Home can be a sanctuary or a place of danger, it might be stable or temporary, intimate or shared, rooted for generations or a refuge in times of need.  Home might be a person, a community to which we belong or contested land that is no longer available to us. Always more than the sum of its architectures, homes are full of histories, meanings and tensions; subject to external forces and internal dramas. 

No Place Like Home delves into personal stories, global issues, childhood memories, and speculative worlds as well as the bleak realities of the current housing market.

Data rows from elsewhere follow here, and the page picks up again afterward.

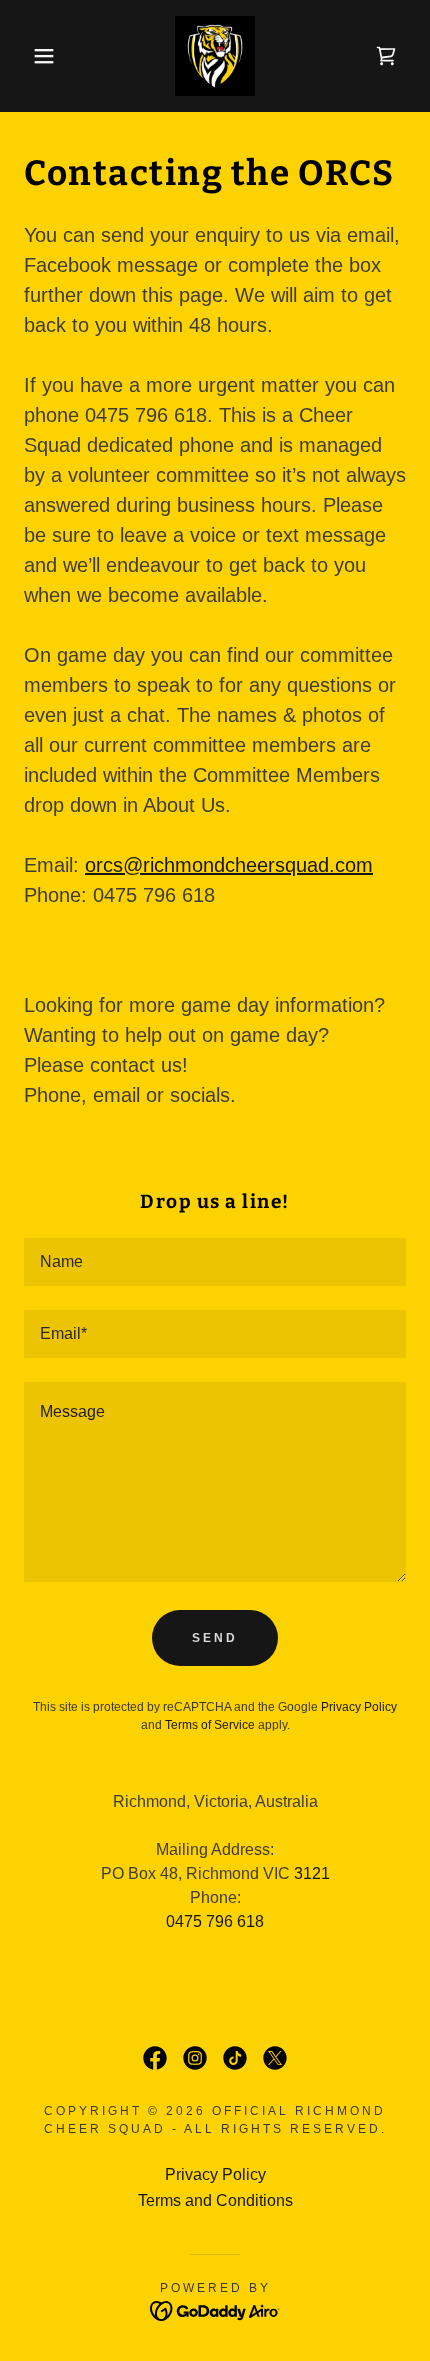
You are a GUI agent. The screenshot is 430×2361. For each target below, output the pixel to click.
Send (215, 1638)
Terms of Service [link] (210, 1725)
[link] (215, 56)
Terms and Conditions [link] (215, 2200)
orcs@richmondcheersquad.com (229, 865)
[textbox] (215, 1262)
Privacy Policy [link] (359, 1707)
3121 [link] (312, 1873)
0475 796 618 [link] (215, 1921)
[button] (32, 56)
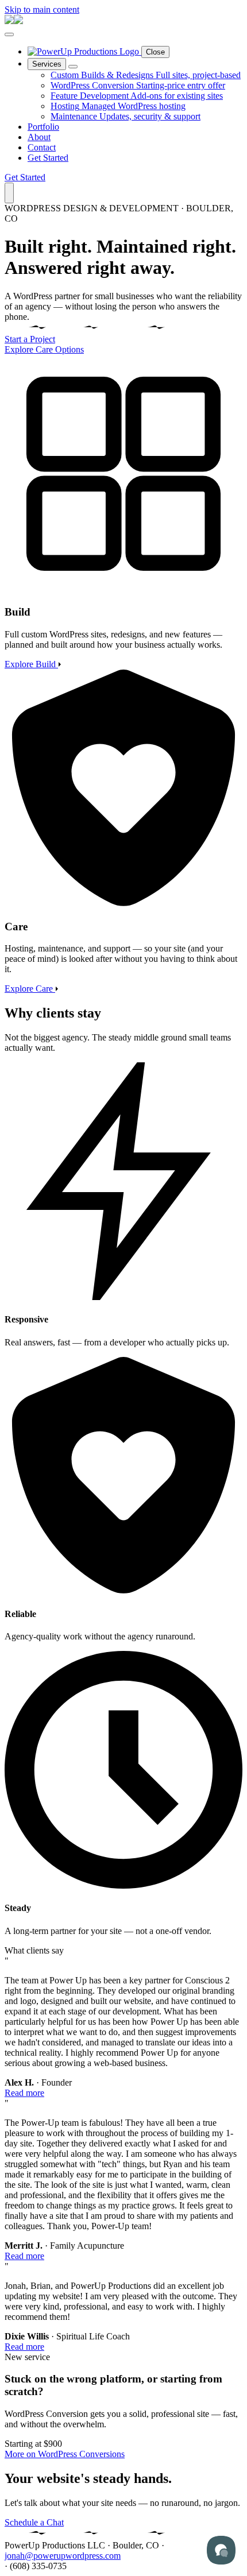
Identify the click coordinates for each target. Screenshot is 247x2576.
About (39, 137)
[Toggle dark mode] (9, 193)
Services (46, 64)
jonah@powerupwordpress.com (63, 2555)
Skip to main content (42, 9)
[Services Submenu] (73, 66)
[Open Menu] (9, 34)
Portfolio (43, 126)
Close (155, 52)
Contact (42, 147)
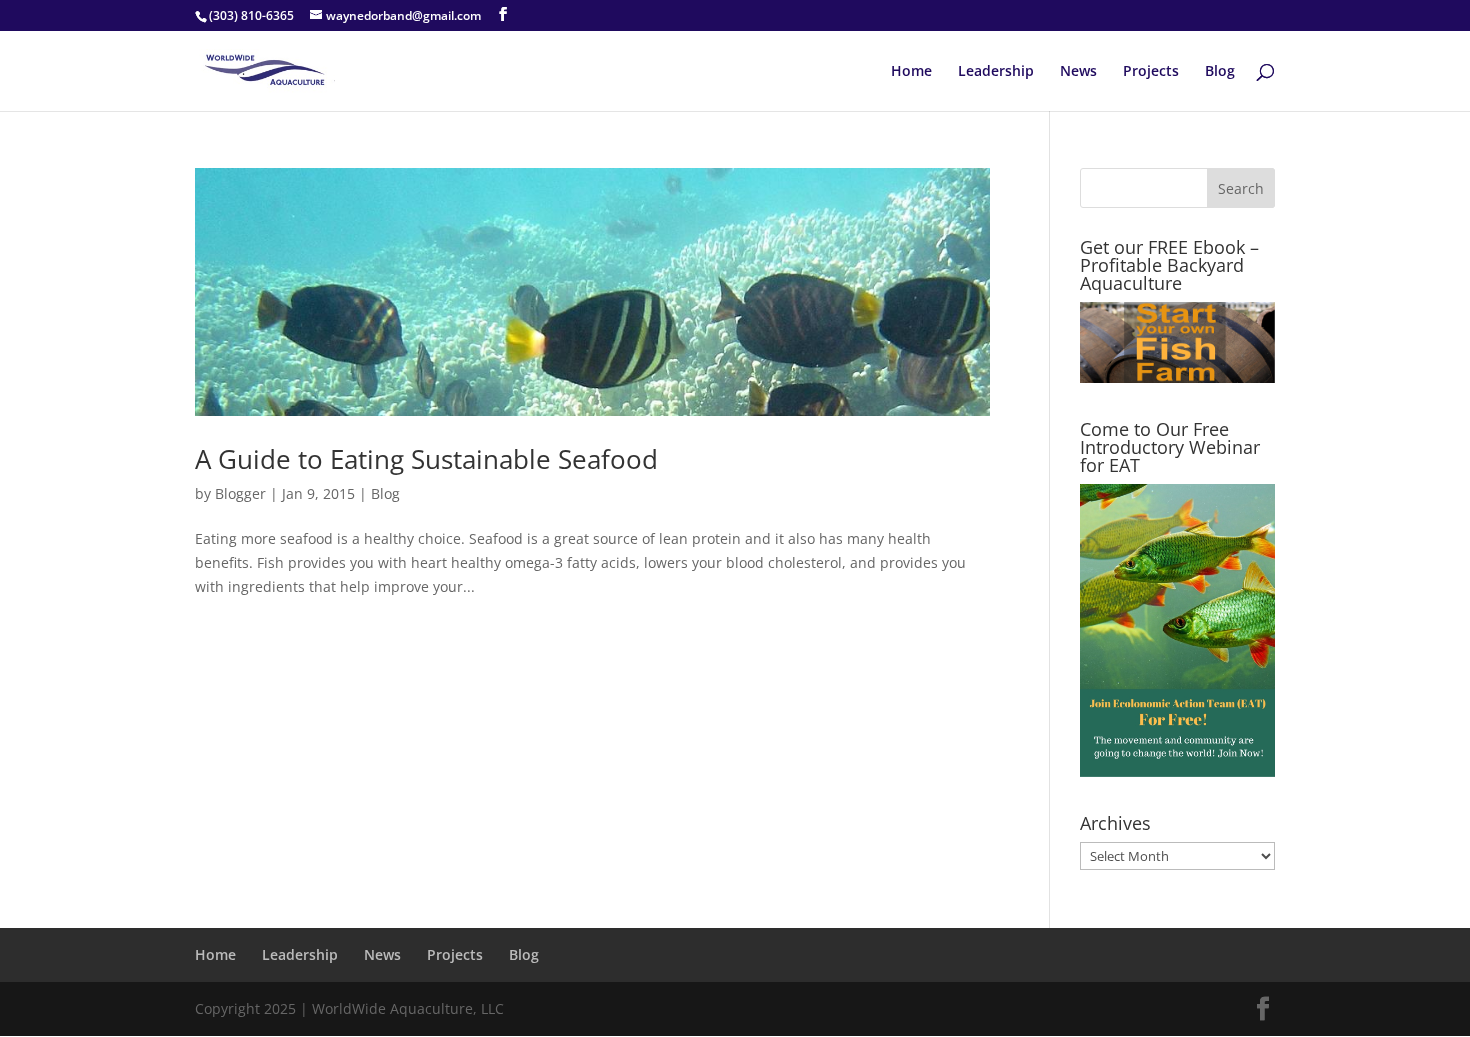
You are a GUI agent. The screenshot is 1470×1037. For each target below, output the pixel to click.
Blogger (240, 493)
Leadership (996, 72)
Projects (1151, 72)
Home (911, 72)
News (1078, 72)
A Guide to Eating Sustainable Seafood (426, 459)
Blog (1220, 72)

Addressing raw and painful topics such as war, migration, violence, love and loss, these artists do not shy away from difficult issues, but rather tackle them with inventiveness, honesty and hope.  

The exhibition features newly commissioned artworks by Rachel Ara (Jersey), Sasha Bowles (UK), Ana Čvorović (Bosnia/UK), Justin Hibbs (UK), Daria Koltsova (Ukraine/UK), Will Romeril (Jersey), Lindsay Rutter (Jersey), and Lisa Traxler (Isle of Wight/UK) alongside existing artworks work by artists including: Jananne Al-Ani (Iraq/UK), Jackie Berridge (UK), George Bolster (Ire/USA), Peter Jones (UK), Peter Liversidge (UK), Harriet Mena Hill (UK), Kate Murdoch (UK), Ravelle Pillay (South Africa), Saba Qizilbash (Pakistan/UAE), Martha Rostler (USA), Judith Tucker (UK), Joanna Whittle (UK), Eddie Wong (Malaysia/NZ) and Andrea V Wright (UK). 

No Place Like Home also extends beyond the gallery that included Luke Jerram’s Floating Earth, an ode to the precious planet we live on and the fragility of water sited at Queen’s Valley Reservoir, (14-24 September), Rachel Ara’s Dissent Module, an otherworldly happening that leaves its debris by the roadside and in our minds, and a new iteration of Lisa Traxler’s sculpture Ghost Echo, sited at the entrance to Jersey War Tunnels that draws upon occupation history, bunker structures and early warning radar systems.

Within the gallery exhibition at Capital House, Justin Hibbs’ For the Attention of the Homeowner takes the form of a living room in which visitors are invited to assume a temporary residence in a space curated by the artist. For the Attention of the Homeowner reflects upon ideas of possession and memory and, as homeowners, visitors can open mail, play records, read books and curate their own 'shelfies'.